Before Tory could reply, my phone rang in my bag. I considered ignoring it or declining the call again, but what was the point? Now that we’d been pulled off the case, there was nothing left to distract me. Nowhere else to run.

“Hello.” I turned away from the group as I answered.

“Cassie.”

My father had a way of saying my name, like it was a word in a foreign language, one he could get by in, but would never fluently speak.

“They got the test results back.” I said it so that he wouldn’t have to. “The blood they found. It’s hers, isn’t it?” He didn’t reply. “The body they found,” I pressed on. “It’s her.”

On the other end of the phone line, I heard a sharp intake of breath. I heard him jaggedly let it out.

While I waited for my father to find his voice and tell me what I already knew, I walked toward the exit. I stepped out into the sunshine and a light January chill. There was a fountain out front—massive and the color of onyx. I came to stand at the edge of it and looked down.

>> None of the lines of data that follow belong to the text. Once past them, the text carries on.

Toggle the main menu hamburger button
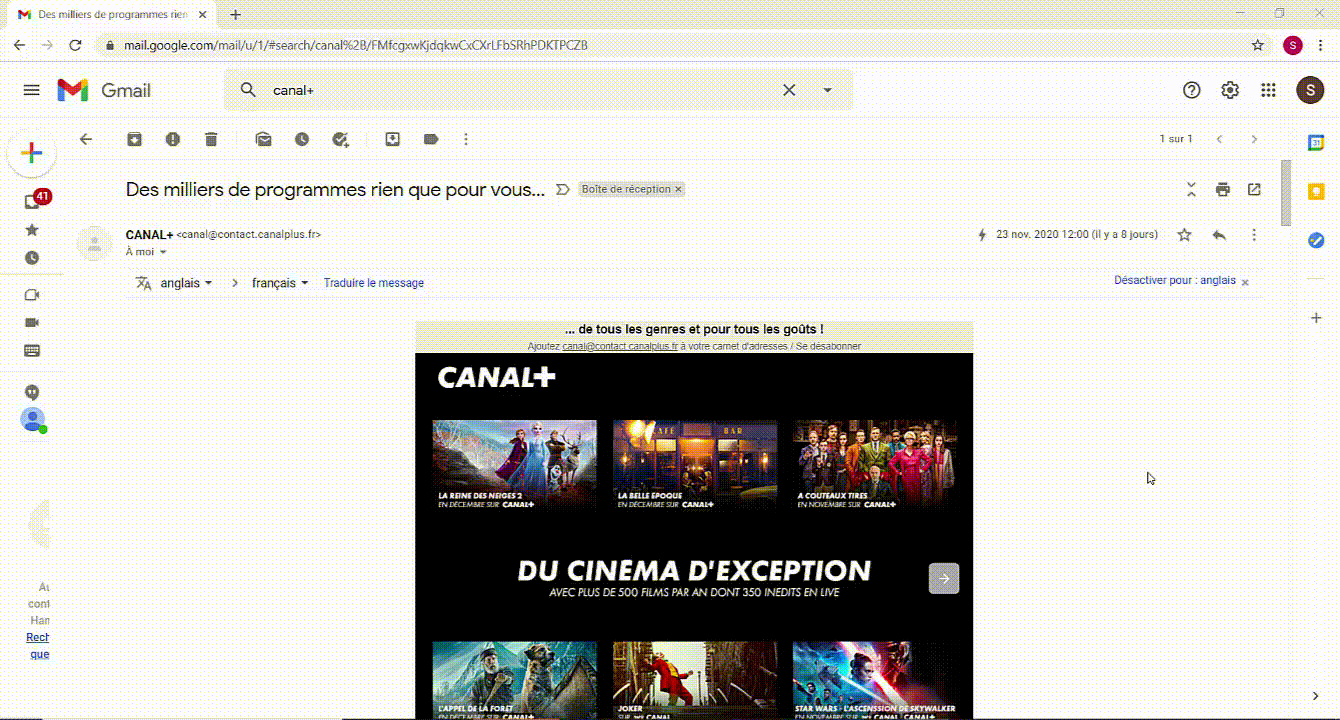Screen dimensions: 1340x720 (31, 90)
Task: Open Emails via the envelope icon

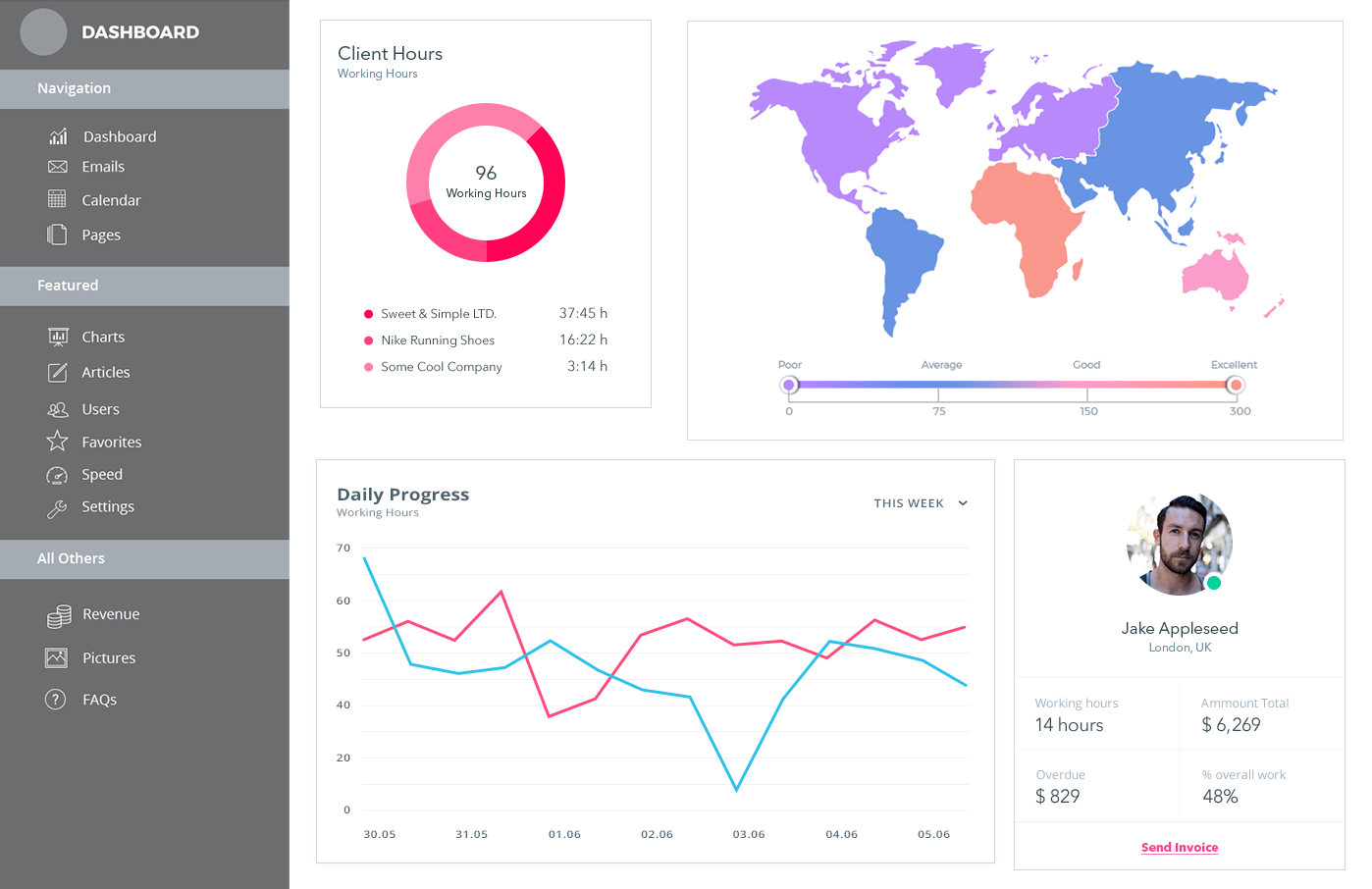Action: point(58,167)
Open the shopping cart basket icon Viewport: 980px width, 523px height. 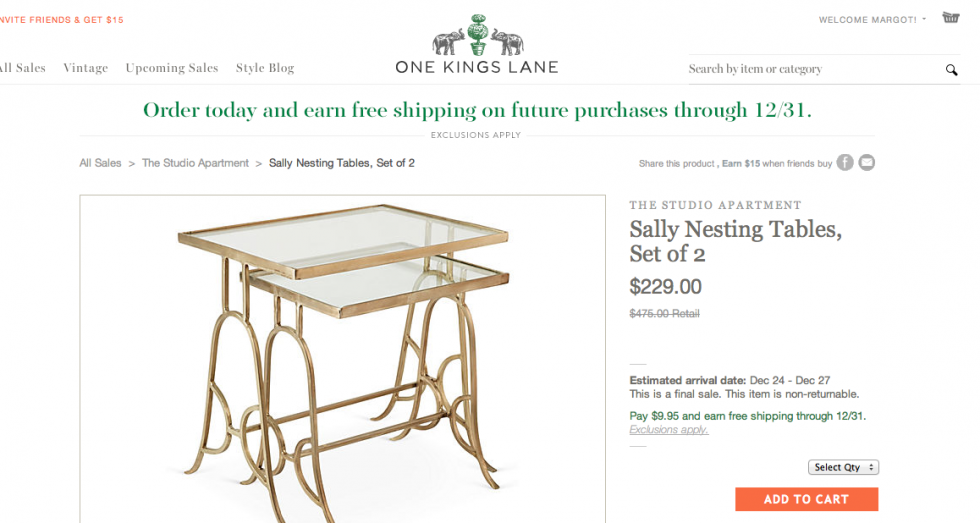point(950,18)
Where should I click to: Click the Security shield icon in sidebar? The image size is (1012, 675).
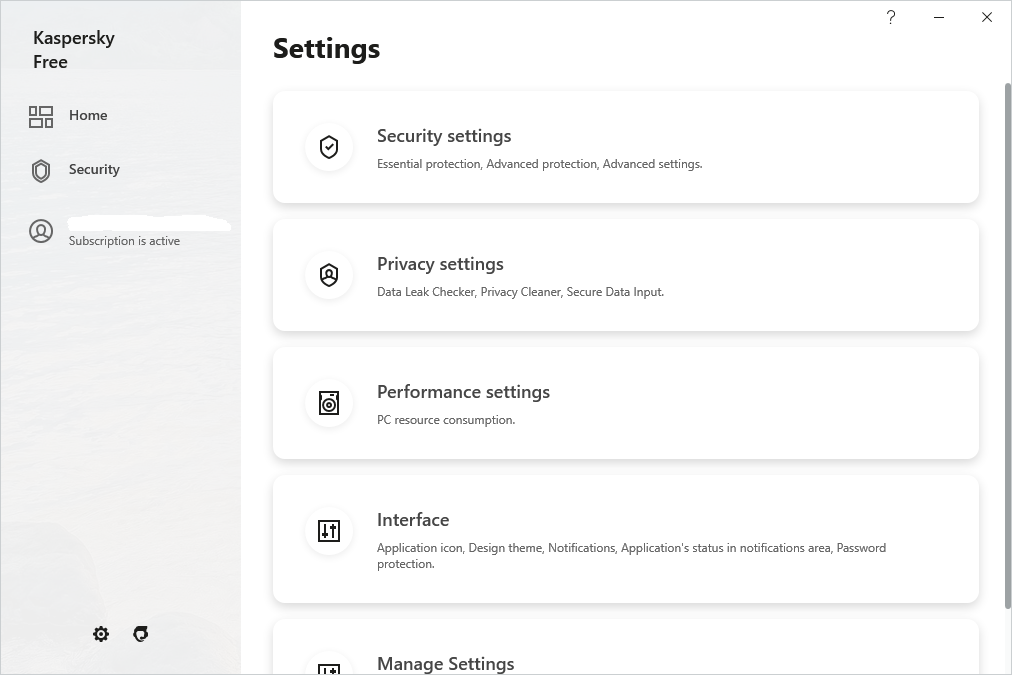(x=41, y=171)
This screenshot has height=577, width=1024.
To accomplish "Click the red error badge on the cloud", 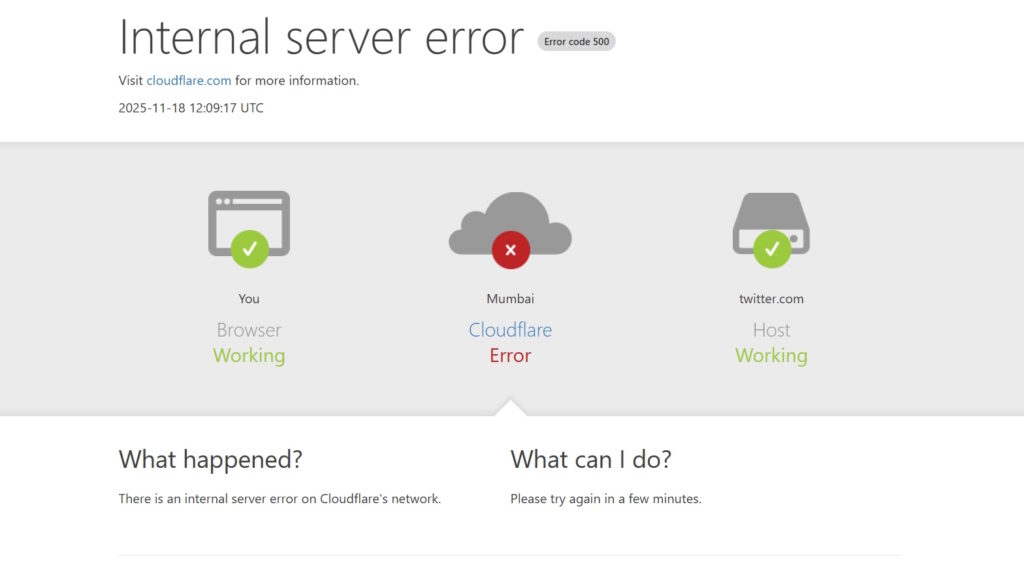I will tap(511, 250).
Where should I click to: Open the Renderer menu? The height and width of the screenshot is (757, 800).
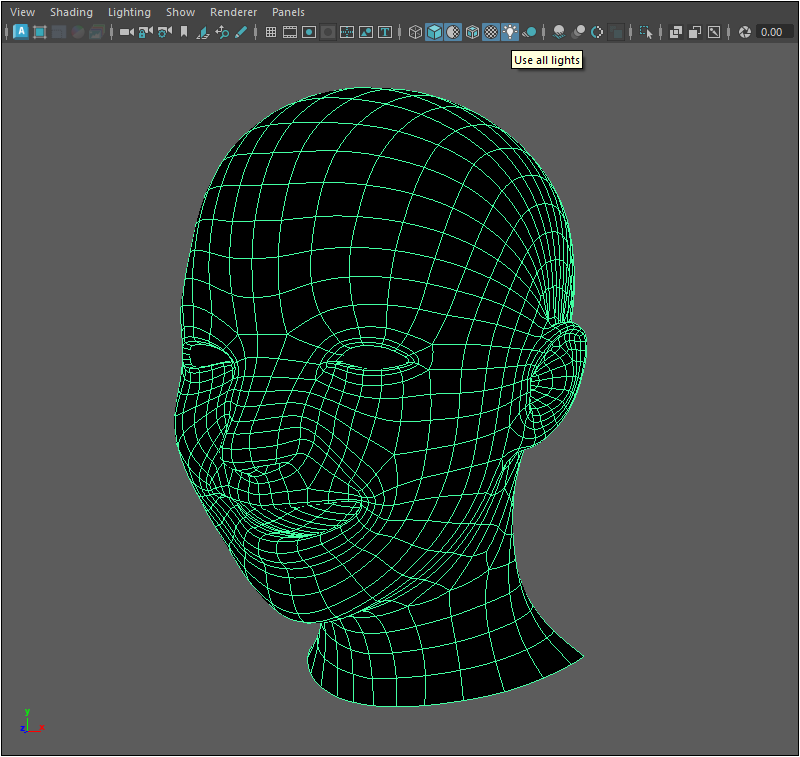[x=233, y=12]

My reflection flickered over the surface, dark and shadowed.

“It’s her.”

I realized, when my father said the words, that he was crying. For a woman you barely knew? I wondered. Or for the daughter you don’t know any better?

“Nonna wants you to come home,” my father said. “I can get an extended leave. We’ll take care of the funeral, bury her here—”

“No,” I said. I heard the pitter-patter of small feet as a child ran up to the fountain next to me. A little girl—the same one I’d seen that day at the candy shop. Today she was wearing a purple dress and had a white origami flower tucked behind one ear.

“No,” I said again, the word ripping its way out of my throat. “I’ll take care of it. She’s my mother.”